Efficacy and safety of Nocardia rubra cell wall skeleton for the treatment of erosive oral lichen planus.
- Author:
Zheng Da ZHU
1
;
Yan GAO
2
;
Wen Xiu HE
1
;
Xin FANG
1
;
Yang LIU
1
;
Pan WEI
1
;
Zhi Min YAN
1
;
Hong HUA
1
Author Information
1. Department of Oral Medicine, Peking University School and Hospital of Stomatology & National Clinical Research Center for Oral Diseases & National Engineering Laboratory for Digital and Material Technology of Stomatology & Beijing Key Laboratory of Digital Stomatology, Beijing 100081, China.
2. Department of Oral Pathology, Peking University School and Hospital of Stomatology & National Clinical Research Center for Oral Diseases & National Engineering Laboratory for Digital and Material Technology of Stomatology & Beijing Key Laboratory of Digital Stomatology, Beijing 100081, China.
- Publication Type:Randomized Controlled Trial
- Keywords:
Cell wall skeleton;
Nocardia rubra;
Oral lichen planus;
Safety;
Treatment outcome
- MeSH:
Adult;
Aged;
Cell Wall Skeleton;
Humans;
Lichen Planus, Oral/drug therapy*;
Middle Aged;
Pain Measurement;
Rhodococcus
- From:
Journal of Peking University(Health Sciences)
2021;53(5):964-969
- CountryChina
- Language:Chinese
-
Abstract:
OBJECTIVE:To observe the efficacy and safety of Nocardia rubra cell wall skeleton (Nr-CWS) for the treatment of erosive oral lichen planus (EOLP).
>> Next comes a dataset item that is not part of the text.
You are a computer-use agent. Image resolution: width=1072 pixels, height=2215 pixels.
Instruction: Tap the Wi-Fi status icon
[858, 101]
METHODS:Sixty patients with clinically and pathologically diagnosed EOLP were randomly divided into the experimental group and control group according to the random number. Patients in the experimental group were treated with lyophilized powder containing Nr-CWS combined with normal saline. Patients in the control group received topical placebo without Nr-CWS combined with normal saline. Changes in the EOLP lesion area and the patient's pain level were recorded at the timepoints of weeks 1, 2, and 4 after the two different treatments, respectively. The changes of the patient's REU scoring system (reticulation, erythema, ulceration), the visual analogue scale and the oral health impact score (OHIP-14) were compared between the experimental group and control group after treatment, and the safety indicators of the two groups at the initial diagnosis and after 4 weeks' treatment were also observed, respectively.
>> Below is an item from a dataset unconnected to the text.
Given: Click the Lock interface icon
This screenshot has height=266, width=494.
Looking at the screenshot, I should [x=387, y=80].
RESULTS:Totally, 62 patients with clinically and pathologically diagnosed EOLP were enrolled, 2 of whom were lost to the follow-up, with 31 in the experimental group, and 29 in the control group. The mean age of the experimental group and control group were (52.9±12.4) years and (54.07±12.40) years, respectively. There was no significant difference in the oral periodontal index between the experimental group and control group. In the experimental group, the erosive area of oral lichen planus was significantly reduced 1, 2, and 4 weeks after the Nr-CWS's treatment (P < 0.05), the reduction rate was 81.75%, the patient's pain index was also decreased (P < 0.05), and in addition, the OHIP-14 was reduced (P < 0.05). The changes of the REU scoring system, the visual analogue scale and the OHIP-14 were significantly different between the experimental group and control group after treatment. There was no significant difference in the safety index between the two groups.
CONCLUSION:The priliminary data show that the Nr-CWS is effective and safe to treat EOLP.